▶ _Work to complete_
Pictures are to be left out, but please repeat each record exactly.

Collected data entries
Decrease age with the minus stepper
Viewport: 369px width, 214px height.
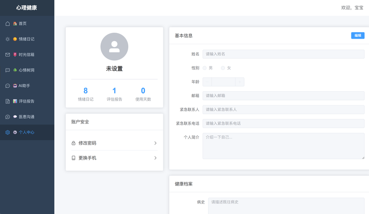click(x=207, y=82)
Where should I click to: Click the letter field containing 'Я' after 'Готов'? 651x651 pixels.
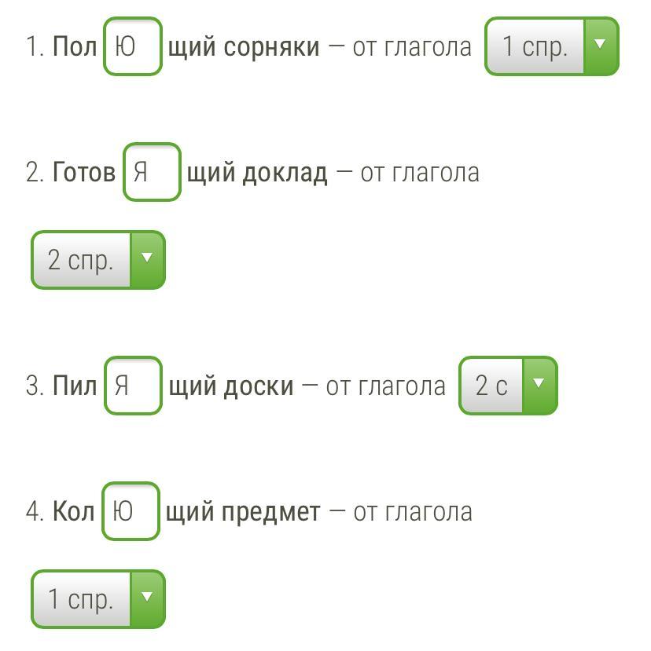click(152, 172)
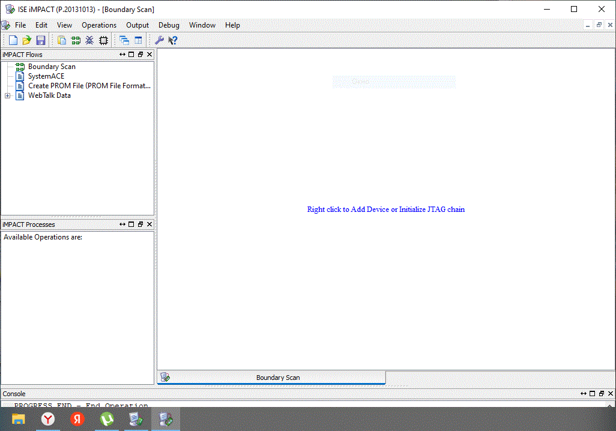Select SystemACE in iMPACT Flows
This screenshot has height=431, width=616.
pos(46,76)
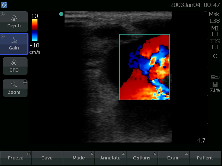Toggle the radio dot on Depth button

(3, 14)
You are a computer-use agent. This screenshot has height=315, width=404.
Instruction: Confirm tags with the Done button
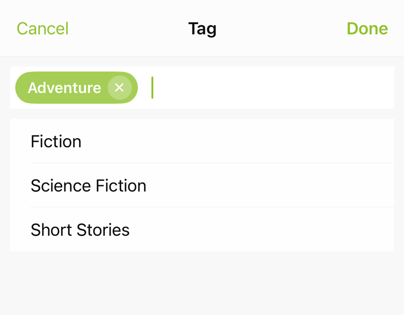367,28
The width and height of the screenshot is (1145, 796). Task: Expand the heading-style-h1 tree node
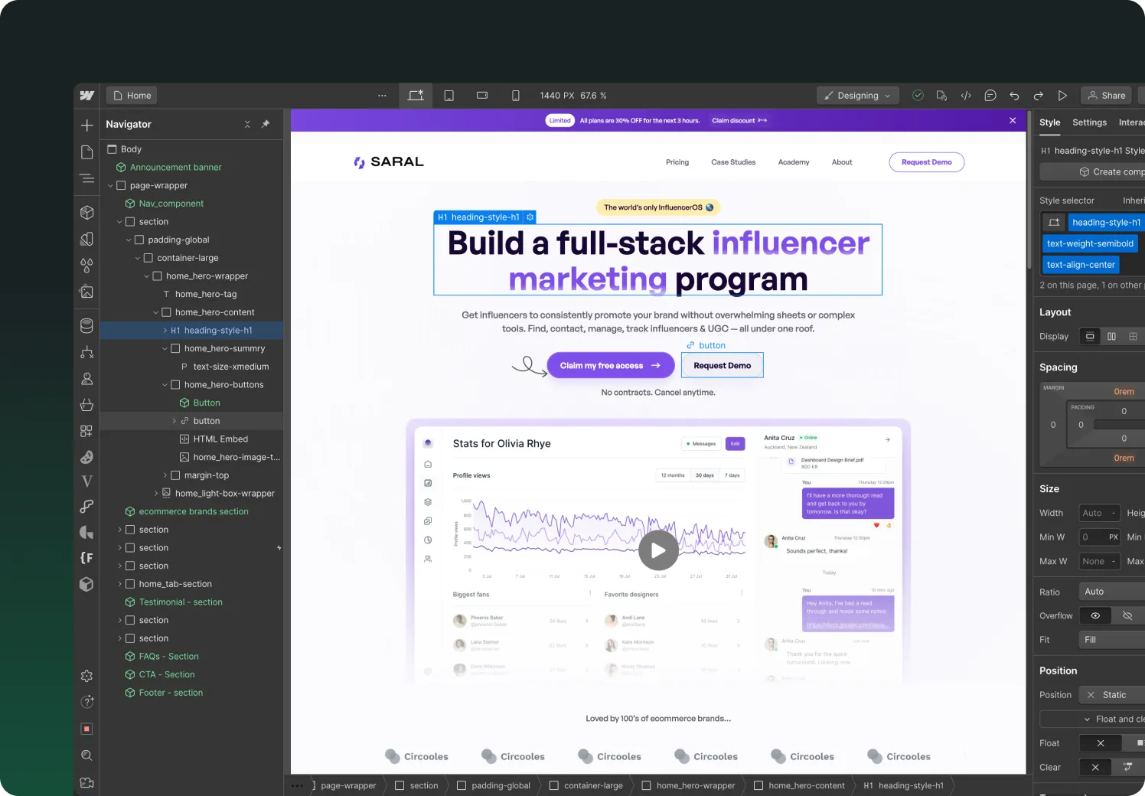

▶ _Answer area_
Decrease age with the minus stepper
Viewport: 369px width, 214px height.
click(x=207, y=82)
Where should I click to: Click the letter field containing 'Я' after 'Готов'? 651x651 pixels.
click(152, 172)
Select SystemACE in iMPACT Flows
This screenshot has height=431, width=616.
pos(46,76)
Toggle the radio dot on Depth button

(3, 14)
You are a computer-use agent. This screenshot has height=315, width=404.
Instruction: Confirm tags with the Done button
367,28
The width and height of the screenshot is (1145, 796). Task: Expand the heading-style-h1 tree node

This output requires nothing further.